Your instructions: Could you find every line in the entries below that holds the word "Given" and copy it?
[Data in this exercise — start]
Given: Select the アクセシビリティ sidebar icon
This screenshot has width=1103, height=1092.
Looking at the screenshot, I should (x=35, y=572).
[Data in this exercise — finish]
[Data in this exercise — start]
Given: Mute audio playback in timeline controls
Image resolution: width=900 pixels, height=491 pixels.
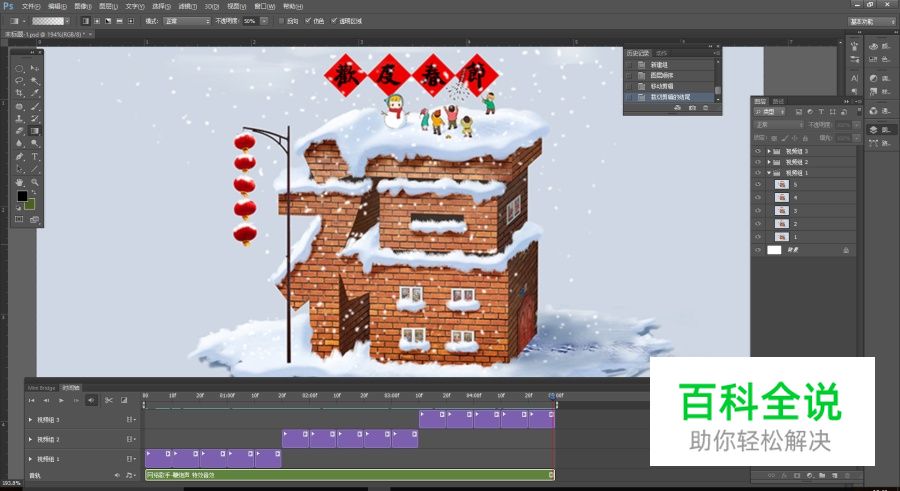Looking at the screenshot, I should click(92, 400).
[Data in this exercise — finish]
Solution to the exercise:
Given: Select the アクセシビリティ sidebar icon
Given: Mute audio playback in timeline controls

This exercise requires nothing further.